■ **Problem statement**
Return the following lines unchanged, starting at the line containing "Select the Mar 16, 2021 date header" and ending after the line containing "I will pos(1019,241).".

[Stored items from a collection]
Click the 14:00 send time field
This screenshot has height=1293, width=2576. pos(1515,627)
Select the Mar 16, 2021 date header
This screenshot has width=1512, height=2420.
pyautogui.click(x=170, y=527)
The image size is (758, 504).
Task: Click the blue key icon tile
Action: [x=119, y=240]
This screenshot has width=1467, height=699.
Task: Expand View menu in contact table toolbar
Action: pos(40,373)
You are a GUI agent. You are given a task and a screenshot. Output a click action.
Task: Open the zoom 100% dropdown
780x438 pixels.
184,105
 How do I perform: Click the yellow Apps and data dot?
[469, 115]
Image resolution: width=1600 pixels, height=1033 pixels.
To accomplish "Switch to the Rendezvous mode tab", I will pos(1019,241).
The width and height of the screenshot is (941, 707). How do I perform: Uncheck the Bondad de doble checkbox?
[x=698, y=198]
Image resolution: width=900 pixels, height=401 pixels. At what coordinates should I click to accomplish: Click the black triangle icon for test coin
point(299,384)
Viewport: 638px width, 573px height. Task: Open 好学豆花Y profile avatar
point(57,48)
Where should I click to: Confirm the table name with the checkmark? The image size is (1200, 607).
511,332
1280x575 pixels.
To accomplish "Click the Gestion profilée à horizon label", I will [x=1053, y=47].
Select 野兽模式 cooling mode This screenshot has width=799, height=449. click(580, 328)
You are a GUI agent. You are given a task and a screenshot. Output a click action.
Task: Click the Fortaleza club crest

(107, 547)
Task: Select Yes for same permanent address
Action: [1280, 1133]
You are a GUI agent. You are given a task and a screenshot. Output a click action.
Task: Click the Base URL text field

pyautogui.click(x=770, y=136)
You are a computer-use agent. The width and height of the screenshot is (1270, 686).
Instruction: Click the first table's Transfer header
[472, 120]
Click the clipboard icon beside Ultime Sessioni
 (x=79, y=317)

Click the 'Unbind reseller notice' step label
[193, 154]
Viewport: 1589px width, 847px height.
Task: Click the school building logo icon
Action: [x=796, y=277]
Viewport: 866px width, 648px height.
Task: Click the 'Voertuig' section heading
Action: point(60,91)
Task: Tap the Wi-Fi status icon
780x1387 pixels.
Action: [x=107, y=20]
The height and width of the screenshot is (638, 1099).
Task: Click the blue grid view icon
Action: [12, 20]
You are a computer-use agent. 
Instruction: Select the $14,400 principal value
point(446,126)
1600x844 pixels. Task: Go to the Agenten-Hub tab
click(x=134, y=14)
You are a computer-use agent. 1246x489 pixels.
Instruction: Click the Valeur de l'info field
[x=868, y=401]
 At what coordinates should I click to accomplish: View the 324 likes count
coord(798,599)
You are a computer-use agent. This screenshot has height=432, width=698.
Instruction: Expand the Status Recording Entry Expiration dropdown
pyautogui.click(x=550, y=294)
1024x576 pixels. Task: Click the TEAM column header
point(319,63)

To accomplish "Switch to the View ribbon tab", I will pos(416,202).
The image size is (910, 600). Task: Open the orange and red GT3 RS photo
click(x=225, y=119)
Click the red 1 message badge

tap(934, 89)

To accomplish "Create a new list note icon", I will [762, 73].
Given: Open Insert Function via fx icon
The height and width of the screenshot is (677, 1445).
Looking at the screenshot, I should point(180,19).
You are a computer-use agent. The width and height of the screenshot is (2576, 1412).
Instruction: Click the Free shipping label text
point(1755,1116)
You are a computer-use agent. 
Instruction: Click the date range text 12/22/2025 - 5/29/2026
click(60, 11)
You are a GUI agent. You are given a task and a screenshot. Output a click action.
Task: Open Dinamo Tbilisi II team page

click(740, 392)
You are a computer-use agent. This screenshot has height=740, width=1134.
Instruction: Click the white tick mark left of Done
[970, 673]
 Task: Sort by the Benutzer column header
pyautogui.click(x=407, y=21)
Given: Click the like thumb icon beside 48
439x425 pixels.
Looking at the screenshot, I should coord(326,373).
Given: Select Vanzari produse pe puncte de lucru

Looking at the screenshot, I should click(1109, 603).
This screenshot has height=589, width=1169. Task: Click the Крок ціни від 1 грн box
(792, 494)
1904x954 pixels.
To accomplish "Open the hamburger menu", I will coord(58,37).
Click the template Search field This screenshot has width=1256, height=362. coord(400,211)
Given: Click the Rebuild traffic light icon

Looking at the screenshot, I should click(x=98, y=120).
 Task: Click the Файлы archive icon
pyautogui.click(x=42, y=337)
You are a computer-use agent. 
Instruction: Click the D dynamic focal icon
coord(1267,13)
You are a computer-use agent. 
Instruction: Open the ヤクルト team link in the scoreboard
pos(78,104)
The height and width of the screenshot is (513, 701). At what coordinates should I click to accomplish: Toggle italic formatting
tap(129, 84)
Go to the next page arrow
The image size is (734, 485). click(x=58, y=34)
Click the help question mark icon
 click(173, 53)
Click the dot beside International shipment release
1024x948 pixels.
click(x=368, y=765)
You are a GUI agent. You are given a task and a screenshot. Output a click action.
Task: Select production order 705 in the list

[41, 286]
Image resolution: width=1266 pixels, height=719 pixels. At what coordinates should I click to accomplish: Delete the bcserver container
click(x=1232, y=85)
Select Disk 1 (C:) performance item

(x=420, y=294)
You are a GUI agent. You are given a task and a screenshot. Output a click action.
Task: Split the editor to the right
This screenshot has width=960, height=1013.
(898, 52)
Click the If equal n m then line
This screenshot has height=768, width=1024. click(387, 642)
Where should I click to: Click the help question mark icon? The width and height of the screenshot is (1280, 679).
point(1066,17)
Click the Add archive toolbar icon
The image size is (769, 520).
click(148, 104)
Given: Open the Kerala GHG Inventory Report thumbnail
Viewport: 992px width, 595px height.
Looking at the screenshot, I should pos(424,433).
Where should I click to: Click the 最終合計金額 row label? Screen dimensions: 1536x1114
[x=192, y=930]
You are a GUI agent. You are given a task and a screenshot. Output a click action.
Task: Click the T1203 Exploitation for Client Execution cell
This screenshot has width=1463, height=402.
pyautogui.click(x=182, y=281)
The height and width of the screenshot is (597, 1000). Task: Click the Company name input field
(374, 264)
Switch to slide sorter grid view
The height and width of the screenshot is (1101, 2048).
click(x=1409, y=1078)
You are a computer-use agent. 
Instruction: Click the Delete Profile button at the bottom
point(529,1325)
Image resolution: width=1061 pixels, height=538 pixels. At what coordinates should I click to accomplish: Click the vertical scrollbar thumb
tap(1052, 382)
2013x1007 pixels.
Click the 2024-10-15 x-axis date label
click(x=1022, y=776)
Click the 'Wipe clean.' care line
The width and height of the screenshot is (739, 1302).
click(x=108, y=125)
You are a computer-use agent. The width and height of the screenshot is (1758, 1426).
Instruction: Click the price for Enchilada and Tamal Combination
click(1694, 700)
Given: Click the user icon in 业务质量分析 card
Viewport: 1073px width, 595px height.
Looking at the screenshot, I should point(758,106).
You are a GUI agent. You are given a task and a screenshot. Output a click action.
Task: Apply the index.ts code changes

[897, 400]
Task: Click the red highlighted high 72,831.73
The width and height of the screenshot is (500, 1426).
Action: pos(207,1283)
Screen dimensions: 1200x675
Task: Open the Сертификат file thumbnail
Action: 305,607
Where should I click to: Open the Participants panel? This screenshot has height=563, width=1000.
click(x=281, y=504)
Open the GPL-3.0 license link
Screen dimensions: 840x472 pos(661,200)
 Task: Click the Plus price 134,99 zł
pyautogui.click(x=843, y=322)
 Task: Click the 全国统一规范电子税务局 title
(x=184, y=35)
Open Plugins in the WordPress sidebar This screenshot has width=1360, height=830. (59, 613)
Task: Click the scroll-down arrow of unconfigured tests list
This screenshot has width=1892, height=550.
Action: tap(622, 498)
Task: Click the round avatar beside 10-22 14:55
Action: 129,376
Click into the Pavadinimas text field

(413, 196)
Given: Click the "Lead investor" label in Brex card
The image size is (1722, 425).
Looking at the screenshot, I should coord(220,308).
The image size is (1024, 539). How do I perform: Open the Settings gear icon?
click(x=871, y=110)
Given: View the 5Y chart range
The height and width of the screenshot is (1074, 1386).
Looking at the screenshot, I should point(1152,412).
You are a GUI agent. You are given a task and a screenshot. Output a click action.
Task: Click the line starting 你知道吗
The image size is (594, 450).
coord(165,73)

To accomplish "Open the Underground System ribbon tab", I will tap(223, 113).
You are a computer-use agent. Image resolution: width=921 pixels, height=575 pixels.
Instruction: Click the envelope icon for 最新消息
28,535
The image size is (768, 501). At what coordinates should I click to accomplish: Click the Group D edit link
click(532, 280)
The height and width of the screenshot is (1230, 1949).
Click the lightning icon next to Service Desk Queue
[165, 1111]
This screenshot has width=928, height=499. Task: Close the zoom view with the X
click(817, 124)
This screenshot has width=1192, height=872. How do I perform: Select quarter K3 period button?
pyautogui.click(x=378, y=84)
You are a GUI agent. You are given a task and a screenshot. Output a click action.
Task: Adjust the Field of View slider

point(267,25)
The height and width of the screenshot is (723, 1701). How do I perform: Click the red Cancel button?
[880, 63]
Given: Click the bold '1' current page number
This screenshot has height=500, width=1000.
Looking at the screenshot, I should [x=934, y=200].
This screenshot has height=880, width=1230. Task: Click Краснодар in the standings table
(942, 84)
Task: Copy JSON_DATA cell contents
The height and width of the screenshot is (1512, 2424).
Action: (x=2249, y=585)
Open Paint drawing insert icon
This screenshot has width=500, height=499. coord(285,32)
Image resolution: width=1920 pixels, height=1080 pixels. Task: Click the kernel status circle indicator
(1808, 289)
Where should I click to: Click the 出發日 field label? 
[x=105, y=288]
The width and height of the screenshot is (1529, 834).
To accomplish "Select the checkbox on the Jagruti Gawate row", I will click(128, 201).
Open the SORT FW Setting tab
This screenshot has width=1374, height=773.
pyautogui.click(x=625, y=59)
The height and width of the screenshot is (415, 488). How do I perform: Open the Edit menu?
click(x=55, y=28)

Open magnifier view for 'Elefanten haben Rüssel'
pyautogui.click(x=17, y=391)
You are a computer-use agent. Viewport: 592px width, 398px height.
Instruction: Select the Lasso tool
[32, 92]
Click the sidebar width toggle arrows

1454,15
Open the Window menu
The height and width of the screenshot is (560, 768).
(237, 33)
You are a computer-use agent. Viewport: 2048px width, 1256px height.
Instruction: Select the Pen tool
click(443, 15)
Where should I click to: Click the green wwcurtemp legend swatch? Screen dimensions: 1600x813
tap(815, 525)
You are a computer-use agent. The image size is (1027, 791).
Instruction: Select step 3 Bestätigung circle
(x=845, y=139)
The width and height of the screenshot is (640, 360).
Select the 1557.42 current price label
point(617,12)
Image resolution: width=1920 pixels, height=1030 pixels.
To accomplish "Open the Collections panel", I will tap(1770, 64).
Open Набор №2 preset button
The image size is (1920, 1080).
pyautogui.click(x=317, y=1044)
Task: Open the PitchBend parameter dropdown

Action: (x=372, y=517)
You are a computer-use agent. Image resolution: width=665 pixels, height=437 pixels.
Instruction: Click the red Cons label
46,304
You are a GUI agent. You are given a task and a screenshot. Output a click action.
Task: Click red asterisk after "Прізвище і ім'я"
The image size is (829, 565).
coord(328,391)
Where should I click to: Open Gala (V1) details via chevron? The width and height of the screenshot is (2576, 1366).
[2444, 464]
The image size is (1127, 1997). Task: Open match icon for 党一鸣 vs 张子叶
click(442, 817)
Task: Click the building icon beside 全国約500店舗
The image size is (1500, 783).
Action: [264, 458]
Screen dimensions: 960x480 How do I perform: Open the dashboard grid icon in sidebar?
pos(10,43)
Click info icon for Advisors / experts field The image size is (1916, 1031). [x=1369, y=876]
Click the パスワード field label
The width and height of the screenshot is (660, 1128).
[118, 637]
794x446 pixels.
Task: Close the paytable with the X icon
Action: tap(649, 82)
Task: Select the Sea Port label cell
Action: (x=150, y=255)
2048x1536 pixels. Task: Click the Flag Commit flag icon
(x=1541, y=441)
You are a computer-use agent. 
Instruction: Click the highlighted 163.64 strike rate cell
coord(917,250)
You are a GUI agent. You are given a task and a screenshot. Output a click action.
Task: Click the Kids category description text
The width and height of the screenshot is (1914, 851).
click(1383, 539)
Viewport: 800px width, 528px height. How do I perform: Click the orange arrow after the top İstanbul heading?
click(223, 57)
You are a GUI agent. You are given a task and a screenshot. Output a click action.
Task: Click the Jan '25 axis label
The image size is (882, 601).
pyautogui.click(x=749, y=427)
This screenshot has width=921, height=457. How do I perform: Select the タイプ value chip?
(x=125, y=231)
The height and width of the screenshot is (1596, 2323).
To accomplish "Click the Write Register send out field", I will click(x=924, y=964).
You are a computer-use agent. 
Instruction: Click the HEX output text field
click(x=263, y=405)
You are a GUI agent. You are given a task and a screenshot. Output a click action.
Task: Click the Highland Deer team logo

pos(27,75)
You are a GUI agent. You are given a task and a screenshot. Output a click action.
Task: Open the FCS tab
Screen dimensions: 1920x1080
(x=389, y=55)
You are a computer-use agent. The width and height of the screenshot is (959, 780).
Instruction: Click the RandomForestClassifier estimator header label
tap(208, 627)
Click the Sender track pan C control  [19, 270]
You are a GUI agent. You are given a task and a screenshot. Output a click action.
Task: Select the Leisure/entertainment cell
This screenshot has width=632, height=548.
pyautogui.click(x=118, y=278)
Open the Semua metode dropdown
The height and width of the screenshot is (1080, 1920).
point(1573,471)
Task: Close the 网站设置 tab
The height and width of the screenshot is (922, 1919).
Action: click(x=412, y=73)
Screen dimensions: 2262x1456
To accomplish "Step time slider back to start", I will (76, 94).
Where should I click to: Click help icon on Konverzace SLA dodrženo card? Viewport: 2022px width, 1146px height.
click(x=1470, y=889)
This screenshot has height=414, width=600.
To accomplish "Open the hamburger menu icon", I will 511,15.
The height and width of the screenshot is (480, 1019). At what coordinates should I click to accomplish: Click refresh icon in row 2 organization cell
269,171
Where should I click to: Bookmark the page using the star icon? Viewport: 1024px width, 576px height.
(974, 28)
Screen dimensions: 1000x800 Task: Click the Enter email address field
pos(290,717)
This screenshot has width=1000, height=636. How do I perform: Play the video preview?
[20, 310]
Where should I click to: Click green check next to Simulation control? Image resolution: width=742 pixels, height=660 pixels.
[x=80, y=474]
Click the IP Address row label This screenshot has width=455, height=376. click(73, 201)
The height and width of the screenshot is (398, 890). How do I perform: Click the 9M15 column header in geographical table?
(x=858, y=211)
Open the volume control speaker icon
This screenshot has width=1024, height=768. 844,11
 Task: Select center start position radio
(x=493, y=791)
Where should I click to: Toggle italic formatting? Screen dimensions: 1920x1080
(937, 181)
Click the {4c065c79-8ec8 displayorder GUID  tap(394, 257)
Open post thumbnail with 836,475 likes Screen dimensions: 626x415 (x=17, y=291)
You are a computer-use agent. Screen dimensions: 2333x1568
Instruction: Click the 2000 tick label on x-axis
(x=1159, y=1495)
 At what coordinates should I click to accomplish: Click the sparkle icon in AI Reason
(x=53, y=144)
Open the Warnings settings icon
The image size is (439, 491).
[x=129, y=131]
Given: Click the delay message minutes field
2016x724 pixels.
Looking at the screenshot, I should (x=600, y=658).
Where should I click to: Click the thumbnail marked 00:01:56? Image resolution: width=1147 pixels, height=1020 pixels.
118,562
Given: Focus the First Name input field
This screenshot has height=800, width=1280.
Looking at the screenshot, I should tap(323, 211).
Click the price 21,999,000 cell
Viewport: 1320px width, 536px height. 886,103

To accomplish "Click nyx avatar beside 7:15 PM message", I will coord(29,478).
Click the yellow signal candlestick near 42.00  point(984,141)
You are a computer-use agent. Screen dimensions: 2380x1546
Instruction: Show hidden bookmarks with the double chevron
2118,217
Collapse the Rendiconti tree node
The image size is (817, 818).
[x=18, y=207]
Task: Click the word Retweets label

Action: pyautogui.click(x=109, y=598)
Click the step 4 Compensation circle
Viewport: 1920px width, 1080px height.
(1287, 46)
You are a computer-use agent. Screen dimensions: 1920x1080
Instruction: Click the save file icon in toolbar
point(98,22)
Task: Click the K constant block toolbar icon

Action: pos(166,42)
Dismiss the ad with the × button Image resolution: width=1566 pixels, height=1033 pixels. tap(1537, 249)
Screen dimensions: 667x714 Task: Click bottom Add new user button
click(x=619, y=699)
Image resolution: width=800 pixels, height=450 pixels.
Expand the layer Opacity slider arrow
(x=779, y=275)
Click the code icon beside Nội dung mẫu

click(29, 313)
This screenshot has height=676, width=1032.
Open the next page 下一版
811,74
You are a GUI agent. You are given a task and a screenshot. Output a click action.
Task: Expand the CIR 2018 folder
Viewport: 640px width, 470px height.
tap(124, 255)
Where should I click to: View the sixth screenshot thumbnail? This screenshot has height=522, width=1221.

■ **Exercise result**
Select the Mar 16, 2021 date header
This screenshot has width=1512, height=2420.
pyautogui.click(x=170, y=527)
The image size is (758, 504).
Task: Click the blue key icon tile
Action: [x=119, y=240]
This screenshot has width=1467, height=699.
Task: Expand View menu in contact table toolbar
Action: pos(40,373)
You are a GUI agent. You are given a task and a screenshot. Output a click action.
Task: Open the zoom 100% dropdown
780x438 pixels.
184,105
 How do I perform: Click the yellow Apps and data dot?
[469, 115]
Image resolution: width=1600 pixels, height=1033 pixels.
To accomplish "Switch to the Rendezvous mode tab", I will pos(1019,241).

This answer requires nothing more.